Instead, the candidates were informed over a conference call and results were sent to reporters over email.
The newly elected board members will be the first to serve their term under the new IGNITE bylaws, ratified at a Special Meeting of the Members in January.
The change makes these directors the face of IGNITE, in addition to controlling the organization’s finances as they always have.
They will also be responsible for hiring the executives to fill positions previously known as president and vice-president.
These executive positions were elected by students prior to the change.
The board will also have to answer questions regarding transparency, an issue that split candidates during the campaign.
A change to the bylaws in November made board of director meetings closed to the public, something candidates like Ridder advocated changing in his platform.
“Open board of director meetings, and by that, I mean any student who is a full or part-time student, and thus a member of IGNITE, can go into the meetings at any point,” he said.

[Tasks for this exercise]
1. Reproduce word for word the part of the passage on the IGNITE board election starting with "Instead, the candidates" and going on through "Members in January.".
2. Resume the passage on the IGNITE board election, writing on from its final sentence.
The rows play no part in this exercise.

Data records
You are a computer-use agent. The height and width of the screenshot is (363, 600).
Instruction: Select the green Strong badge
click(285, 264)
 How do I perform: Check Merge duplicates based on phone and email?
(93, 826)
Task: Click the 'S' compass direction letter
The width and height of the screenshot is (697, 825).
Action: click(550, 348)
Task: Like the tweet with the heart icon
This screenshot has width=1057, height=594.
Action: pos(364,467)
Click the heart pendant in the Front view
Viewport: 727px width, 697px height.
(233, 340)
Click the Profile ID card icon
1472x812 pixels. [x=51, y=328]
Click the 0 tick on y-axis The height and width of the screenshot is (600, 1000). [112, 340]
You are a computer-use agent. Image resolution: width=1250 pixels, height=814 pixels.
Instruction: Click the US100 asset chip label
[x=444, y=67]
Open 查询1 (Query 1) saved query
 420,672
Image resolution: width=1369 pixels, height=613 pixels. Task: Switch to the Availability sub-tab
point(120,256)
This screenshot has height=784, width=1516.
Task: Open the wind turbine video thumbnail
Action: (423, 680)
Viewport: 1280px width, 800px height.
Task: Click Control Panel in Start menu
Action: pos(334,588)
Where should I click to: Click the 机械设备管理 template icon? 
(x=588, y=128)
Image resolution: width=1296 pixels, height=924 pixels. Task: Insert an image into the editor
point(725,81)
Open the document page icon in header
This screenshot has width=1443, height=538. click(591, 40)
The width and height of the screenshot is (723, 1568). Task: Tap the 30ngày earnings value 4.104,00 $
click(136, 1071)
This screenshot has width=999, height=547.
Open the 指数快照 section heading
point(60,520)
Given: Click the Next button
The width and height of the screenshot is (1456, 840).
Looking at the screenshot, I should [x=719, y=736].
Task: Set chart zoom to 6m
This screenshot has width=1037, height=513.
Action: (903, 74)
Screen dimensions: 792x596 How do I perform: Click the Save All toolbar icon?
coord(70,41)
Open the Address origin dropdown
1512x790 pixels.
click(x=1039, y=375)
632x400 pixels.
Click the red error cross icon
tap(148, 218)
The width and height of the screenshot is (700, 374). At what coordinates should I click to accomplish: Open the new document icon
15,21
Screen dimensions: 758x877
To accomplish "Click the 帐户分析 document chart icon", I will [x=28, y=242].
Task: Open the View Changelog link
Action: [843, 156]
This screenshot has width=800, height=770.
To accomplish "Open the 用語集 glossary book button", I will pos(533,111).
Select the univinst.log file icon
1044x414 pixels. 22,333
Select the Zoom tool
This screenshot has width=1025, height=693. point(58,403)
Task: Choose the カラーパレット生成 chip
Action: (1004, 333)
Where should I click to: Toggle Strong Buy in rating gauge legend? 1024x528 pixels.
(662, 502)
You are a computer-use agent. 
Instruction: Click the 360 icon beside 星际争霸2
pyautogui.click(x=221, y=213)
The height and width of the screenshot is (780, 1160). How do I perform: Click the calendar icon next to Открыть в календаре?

[Task-by-task results]
1.
Instead, the candidates were informed over a conference call and results were sent to reporters over email.
The newly elected board members will be the first to serve their term under the new IGNITE bylaws, ratified at a Special Meeting of the Members in January.

2.
Candidates including Grguric and Hentschke also said they would look to open board meetings.
Other candidates, including current IGNITE executives Roopnarine and Stafford, said they understood why the change to closed meetings was made, and Stafford said he would look to keep them that way.
“I feel like this position was made to not put extra pressure on students, and to give you some insight and a look into what the business and professional world can be like,” he said. “To make it the most comfortable for the students is clearly ideal.”
The new board’s term will begin on May 1.